--- What to produce ---
No output is needed beyond the number of lines in the listing that contain the word "will".

--- Records for the task ---
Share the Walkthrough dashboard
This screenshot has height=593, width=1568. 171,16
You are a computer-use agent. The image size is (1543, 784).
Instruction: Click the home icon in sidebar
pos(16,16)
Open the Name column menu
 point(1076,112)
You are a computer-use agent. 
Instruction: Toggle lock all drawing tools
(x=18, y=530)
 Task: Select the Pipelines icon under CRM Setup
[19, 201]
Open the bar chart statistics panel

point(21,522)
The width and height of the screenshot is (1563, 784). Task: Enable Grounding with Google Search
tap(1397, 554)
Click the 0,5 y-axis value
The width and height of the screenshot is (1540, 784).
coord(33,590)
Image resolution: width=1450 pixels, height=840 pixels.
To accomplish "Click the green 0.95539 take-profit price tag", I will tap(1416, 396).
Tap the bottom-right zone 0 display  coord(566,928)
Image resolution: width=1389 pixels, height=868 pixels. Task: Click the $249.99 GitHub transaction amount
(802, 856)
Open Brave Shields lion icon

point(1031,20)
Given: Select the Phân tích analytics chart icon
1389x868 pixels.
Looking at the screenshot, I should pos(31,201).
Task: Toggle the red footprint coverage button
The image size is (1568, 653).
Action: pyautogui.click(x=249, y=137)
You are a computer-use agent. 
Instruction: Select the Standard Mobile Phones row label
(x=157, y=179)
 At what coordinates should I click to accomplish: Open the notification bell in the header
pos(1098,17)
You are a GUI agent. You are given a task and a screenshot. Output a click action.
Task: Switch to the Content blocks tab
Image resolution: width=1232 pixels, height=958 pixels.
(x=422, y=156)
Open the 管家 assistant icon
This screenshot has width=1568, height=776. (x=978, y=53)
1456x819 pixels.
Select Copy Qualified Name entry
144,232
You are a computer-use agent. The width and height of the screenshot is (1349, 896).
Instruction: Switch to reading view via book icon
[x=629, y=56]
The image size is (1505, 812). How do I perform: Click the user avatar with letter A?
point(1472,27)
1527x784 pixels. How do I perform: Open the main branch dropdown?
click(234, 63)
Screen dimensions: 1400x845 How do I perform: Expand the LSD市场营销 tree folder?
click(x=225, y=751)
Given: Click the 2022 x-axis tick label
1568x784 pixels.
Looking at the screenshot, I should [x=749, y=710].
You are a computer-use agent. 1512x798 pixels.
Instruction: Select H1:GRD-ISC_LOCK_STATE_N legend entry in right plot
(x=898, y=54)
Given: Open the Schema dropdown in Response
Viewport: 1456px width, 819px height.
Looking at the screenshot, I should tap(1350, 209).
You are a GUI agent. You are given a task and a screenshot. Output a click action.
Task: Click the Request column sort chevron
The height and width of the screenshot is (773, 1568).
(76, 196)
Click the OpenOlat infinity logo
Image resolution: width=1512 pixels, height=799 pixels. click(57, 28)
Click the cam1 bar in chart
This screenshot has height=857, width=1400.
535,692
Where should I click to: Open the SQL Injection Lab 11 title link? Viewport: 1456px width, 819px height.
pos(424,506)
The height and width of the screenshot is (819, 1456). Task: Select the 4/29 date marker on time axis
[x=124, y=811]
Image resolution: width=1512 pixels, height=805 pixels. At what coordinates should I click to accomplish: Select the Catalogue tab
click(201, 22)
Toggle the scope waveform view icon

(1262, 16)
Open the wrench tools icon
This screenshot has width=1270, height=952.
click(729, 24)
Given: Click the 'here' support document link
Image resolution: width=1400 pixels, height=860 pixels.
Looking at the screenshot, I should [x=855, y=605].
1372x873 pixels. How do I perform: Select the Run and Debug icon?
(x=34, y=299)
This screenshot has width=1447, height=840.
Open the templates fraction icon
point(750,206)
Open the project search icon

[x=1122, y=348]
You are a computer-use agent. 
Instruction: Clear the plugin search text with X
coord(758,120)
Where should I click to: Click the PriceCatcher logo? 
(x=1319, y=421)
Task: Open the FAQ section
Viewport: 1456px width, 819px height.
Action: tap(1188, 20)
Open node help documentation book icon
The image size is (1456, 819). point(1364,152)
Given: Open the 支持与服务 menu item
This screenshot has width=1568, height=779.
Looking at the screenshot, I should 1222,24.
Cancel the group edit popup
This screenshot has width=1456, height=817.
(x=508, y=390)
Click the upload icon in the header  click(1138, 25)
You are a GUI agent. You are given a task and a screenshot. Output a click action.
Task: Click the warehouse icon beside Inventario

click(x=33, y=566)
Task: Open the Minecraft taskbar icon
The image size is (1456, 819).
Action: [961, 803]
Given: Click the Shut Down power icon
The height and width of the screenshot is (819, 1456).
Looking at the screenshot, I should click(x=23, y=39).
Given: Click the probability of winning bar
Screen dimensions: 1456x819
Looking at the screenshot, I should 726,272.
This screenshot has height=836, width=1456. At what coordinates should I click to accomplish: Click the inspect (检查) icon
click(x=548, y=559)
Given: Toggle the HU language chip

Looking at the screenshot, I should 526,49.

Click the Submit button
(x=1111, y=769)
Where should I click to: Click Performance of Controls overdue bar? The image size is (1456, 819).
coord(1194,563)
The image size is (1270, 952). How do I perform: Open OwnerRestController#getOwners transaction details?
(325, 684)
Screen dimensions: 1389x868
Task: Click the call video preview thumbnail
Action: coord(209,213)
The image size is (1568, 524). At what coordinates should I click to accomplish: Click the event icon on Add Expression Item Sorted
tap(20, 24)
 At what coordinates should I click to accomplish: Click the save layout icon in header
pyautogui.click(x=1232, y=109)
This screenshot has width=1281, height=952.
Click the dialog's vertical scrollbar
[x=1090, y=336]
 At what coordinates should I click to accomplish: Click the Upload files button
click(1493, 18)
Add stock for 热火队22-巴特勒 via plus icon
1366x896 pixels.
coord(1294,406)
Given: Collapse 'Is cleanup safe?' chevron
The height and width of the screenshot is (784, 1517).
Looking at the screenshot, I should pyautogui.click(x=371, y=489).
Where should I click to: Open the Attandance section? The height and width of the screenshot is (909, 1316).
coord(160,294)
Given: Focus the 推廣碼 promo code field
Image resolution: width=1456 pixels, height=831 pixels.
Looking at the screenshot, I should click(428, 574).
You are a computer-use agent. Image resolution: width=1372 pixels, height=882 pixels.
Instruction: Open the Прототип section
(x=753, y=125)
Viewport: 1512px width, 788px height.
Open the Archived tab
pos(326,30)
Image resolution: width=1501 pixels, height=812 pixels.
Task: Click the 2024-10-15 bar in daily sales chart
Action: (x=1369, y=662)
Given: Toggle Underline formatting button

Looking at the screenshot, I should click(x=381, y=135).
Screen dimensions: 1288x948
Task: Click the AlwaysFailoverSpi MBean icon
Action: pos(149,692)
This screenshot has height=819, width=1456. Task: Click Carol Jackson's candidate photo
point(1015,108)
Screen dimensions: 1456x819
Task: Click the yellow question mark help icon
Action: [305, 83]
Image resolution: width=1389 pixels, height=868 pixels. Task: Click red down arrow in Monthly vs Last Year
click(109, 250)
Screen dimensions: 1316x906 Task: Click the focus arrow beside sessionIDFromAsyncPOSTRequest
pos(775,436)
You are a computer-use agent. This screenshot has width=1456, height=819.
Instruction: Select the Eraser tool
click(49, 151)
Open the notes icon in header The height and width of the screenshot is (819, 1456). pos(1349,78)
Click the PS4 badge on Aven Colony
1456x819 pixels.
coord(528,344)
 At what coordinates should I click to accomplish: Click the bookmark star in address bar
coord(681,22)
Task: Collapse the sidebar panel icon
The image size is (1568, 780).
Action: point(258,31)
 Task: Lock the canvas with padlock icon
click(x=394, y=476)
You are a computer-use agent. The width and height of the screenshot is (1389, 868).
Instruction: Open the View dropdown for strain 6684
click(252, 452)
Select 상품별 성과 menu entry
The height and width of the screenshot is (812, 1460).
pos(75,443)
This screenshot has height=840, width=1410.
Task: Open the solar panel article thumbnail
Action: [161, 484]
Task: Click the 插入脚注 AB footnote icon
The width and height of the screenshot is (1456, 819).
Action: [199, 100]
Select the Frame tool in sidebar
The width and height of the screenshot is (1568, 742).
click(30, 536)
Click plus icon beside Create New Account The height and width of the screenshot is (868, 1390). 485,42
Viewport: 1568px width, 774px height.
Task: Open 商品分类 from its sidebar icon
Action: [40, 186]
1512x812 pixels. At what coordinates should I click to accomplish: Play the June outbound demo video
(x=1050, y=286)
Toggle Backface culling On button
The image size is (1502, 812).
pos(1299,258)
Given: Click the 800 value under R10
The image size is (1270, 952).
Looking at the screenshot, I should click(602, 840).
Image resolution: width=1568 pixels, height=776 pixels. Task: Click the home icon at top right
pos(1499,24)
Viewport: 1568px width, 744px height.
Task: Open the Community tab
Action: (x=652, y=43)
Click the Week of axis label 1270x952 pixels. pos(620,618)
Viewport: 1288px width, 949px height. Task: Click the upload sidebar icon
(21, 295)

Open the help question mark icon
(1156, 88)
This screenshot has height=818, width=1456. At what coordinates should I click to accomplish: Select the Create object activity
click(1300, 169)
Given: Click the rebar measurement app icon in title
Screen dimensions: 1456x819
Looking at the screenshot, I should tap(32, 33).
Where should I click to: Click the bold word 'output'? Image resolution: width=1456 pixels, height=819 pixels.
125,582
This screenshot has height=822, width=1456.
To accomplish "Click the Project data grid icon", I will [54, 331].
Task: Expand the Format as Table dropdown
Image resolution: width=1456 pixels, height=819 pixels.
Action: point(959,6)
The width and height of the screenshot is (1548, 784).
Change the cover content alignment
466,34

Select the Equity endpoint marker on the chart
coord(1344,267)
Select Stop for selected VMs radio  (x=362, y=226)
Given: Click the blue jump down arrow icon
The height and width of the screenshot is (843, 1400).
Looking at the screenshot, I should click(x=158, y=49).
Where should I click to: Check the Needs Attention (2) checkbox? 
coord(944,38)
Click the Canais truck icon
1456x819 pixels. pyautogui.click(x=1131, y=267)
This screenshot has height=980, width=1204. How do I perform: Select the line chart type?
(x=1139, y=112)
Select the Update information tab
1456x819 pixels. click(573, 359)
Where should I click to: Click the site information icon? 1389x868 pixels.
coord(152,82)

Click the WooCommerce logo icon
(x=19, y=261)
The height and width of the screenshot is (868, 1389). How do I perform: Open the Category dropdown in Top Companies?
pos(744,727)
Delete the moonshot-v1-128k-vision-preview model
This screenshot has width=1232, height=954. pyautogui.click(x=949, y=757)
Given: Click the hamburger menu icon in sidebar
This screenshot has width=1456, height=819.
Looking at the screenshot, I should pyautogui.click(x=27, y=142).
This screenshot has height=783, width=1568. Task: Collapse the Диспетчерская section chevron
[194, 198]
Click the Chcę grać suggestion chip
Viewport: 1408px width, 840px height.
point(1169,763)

--- Task solution ---
2